▶ [Supplied material]:
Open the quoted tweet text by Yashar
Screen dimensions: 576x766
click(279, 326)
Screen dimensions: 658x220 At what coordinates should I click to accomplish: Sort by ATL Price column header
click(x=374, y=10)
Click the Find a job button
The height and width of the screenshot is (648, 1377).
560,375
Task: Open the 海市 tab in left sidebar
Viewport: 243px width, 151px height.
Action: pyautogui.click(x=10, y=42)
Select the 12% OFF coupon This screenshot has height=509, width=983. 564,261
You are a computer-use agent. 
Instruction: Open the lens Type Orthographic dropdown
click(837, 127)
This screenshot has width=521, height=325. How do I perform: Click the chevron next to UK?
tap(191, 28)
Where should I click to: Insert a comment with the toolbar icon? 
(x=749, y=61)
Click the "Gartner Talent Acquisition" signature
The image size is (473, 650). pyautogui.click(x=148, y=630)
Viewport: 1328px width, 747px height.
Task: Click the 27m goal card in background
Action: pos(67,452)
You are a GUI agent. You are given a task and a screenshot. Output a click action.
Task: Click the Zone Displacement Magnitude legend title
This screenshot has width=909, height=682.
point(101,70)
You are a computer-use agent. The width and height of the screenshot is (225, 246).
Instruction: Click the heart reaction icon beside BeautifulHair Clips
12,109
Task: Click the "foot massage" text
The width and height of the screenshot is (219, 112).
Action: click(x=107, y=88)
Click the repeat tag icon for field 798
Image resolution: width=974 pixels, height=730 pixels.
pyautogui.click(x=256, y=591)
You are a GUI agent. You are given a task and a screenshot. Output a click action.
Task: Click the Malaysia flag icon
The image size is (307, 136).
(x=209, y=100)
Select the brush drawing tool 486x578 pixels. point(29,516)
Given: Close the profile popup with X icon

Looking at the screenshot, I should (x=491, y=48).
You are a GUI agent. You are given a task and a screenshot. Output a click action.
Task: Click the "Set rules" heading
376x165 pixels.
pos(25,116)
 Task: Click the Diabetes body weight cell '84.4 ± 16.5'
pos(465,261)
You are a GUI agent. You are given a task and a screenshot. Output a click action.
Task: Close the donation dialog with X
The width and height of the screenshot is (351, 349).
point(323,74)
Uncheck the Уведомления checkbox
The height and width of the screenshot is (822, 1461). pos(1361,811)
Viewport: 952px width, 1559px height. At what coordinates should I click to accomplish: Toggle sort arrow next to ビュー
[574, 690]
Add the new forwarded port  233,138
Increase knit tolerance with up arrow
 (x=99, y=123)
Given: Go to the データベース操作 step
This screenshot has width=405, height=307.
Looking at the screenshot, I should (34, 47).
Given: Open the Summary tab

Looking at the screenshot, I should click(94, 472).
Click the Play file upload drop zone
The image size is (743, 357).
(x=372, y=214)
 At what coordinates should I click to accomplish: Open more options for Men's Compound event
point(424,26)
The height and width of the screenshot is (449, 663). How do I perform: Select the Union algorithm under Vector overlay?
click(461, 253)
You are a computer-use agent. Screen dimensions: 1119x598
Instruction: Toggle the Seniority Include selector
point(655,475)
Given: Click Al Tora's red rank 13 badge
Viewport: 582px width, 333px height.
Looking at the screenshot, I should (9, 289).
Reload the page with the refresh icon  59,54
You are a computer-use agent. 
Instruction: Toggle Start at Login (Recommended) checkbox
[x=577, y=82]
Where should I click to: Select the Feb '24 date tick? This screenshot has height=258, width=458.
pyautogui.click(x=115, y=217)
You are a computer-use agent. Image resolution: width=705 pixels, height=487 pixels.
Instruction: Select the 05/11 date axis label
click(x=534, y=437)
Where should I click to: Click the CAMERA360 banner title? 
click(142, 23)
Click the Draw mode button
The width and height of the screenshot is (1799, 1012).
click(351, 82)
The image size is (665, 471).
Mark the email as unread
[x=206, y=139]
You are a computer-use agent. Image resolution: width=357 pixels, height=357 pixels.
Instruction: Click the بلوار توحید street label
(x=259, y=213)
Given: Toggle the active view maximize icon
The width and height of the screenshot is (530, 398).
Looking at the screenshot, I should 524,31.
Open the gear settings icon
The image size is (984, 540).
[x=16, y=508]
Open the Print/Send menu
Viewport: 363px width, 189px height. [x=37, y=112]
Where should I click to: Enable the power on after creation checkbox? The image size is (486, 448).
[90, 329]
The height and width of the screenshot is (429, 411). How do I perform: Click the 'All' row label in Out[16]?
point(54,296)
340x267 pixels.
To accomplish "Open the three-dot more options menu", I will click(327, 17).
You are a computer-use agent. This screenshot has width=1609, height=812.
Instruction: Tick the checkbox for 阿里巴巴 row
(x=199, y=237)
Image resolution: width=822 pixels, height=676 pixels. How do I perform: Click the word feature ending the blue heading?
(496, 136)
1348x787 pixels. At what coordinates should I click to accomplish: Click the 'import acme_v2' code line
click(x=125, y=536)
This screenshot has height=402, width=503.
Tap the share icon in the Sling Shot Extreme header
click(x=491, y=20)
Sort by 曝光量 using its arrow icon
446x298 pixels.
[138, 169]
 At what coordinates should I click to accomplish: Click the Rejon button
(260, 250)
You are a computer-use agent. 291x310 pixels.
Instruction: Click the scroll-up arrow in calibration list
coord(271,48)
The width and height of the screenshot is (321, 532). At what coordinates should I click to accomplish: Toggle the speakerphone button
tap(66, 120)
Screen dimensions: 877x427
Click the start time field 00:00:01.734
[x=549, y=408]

▶ [Instructions to follow]:
Nothing but the lines from the one that contains "1348x787 pixels. At" to the end of the listing should be given again, each exactly as it appears.

▶ [Answer box]:
1348x787 pixels. At what coordinates should I click to accomplish: Click the 'import acme_v2' code line
click(x=125, y=536)
This screenshot has height=402, width=503.
Tap the share icon in the Sling Shot Extreme header
click(x=491, y=20)
Sort by 曝光量 using its arrow icon
446x298 pixels.
[138, 169]
 At what coordinates should I click to accomplish: Click the Rejon button
(260, 250)
You are a computer-use agent. 291x310 pixels.
Instruction: Click the scroll-up arrow in calibration list
coord(271,48)
The width and height of the screenshot is (321, 532). At what coordinates should I click to accomplish: Toggle the speakerphone button
tap(66, 120)
Screen dimensions: 877x427
Click the start time field 00:00:01.734
[x=549, y=408]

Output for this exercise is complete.